Although you cannot tell from these pictures, there were also Africans at the hot springs.  There were young men in swim trunks enjoying the water and the rope swing--not surprising to me.  But there were also a group of women in native dress (the colorful cloths wrapped around them) sitting at the side of the water and then one of the young women went to the rope swing, swung out over the water and back to the land (while wearing her traditional dress).  Then she repeated it--swinging out and back to land.  Then she swung out--and jumped into the water!  I expected the older women in the group to have a conniption fit (as my grandmother would say), but they were totally indifferent.

The strange part came a little later.  All of the women got up, left the shade and the water, went out to a sandy area nearby, picked up big bundles of firewood that they had cut, put the bundles on their heads, and walked off across the hot, dusty sand.


Which leads me to the serious part.  I have looked up the statistics.  Tanzania is a poor country with a struggling economy.  The CIA Factbook will tell you that the average age in Tanzania is 17.3 years, with 65% of the population being under 25.  But that doesn't truly convey the idea that children have little opportunity to have a childhood because there is not a large enough adult population to support the population of children.  Nor does it tell you how difficult it must be to develop an economy when your work force should be playing with toys and worrying about pimples.
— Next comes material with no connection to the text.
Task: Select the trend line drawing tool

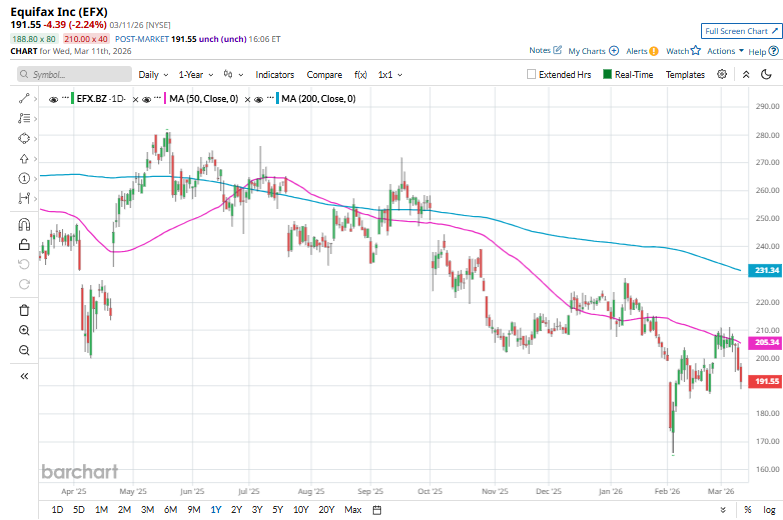Action: 24,98
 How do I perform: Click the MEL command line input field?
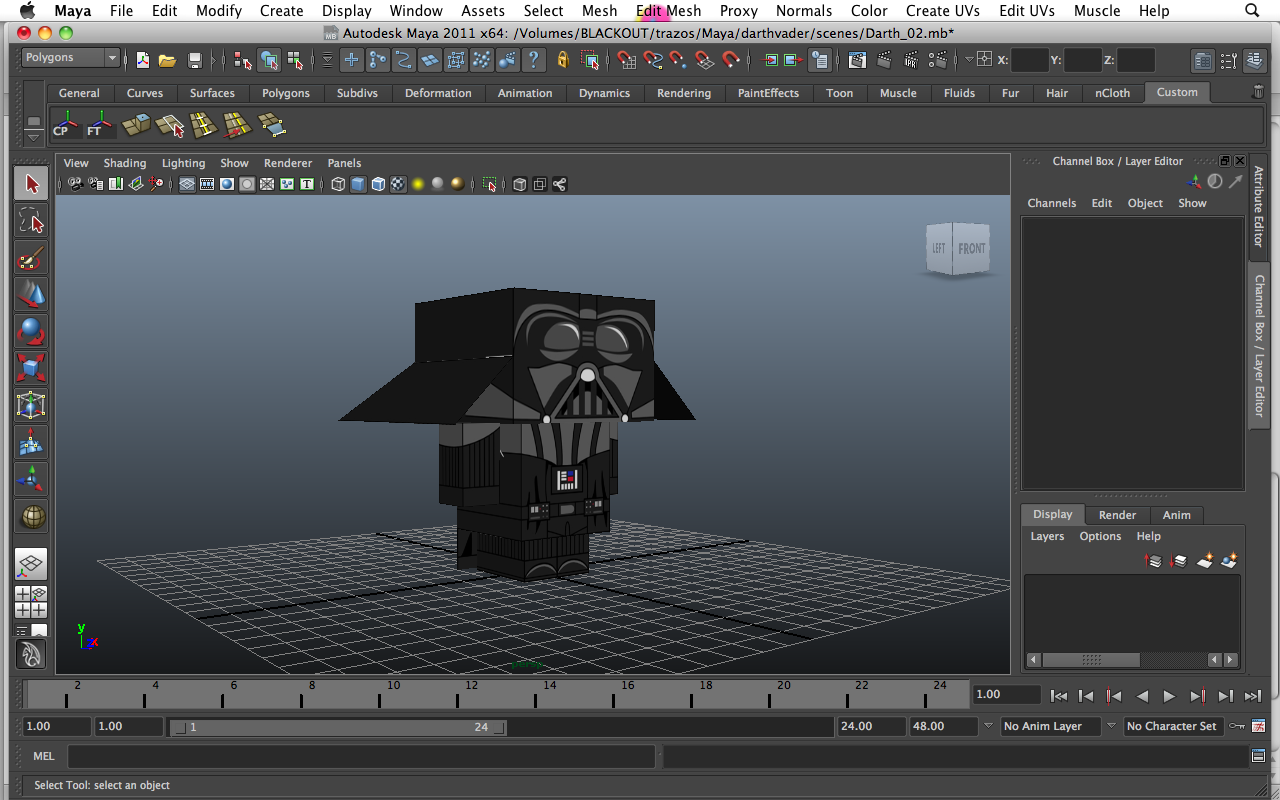(360, 756)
The CIA Factbook will tell you that Tanzania ranks 199th in per capital GDP, but to have an inkling of how bad that is, you need to look up two places on the list and see that North Korea ranks ahead of Tanzania.  I think we can all agree that the only category you would want your country to trail North Korea in would be "Number of Megalomaniac Dictators." 

One of the things you notice pretty quickly is how many different foreign organizations and individuals are here with the intention of making things better.  Of course, there is no coordination between these different people and groups, and in some cases--especially between the religiously-affiliated efforts--there is competition.  The two really popular activities by foreign do-gooders (which I must accept, includes me) in addition to spreading a group's particular brand of Christianity are schools and providing charity care. 

I think you can see that, in a country poorer than North Korea, these activities are only touching the periphery of the problems.  At the Juvenile Jail this morning (Monday), we cut short the lessons because the kids were listless.  Because the new month's allocation of corn flour from the government had not arrived and the kids had not eaten since Sunday lunch.  One of the other volunteers went to a market and bought bananas for all the kids (one each).  They did get lunch--a plate of navy beans.  And one of the students, Juma, insisted that I share his lunch and I did, because I wanted to allow him the dignity of repaying me for teaching him. 

And last week, when lunch was a heaping plate of brown rice, that was a treat!  And we have to ask ourselves, how does teaching math or anything else in our foreign-supported schools, and how does providing charity to the poorest of the poor, bring an end to endemic hunger, poverty, unemployment (I am told that the unemployment rate for college graduates here is higher than any other group), alcoholism, disease, and lack of fertile land? 

I don't have any answers.  What I do is, for (at present) 17 kids, teach them math and call them by name and let them feel that they are not invisible or, even worse, an annoyance for one adult.  Which only amounts to making this day perhaps a little less burdensome and, occasionally, a little fun.  And that is all that I do. 

Thanks for listening.

Now I need to get back to work.  And here at Club Med Tanzania, you know what that means.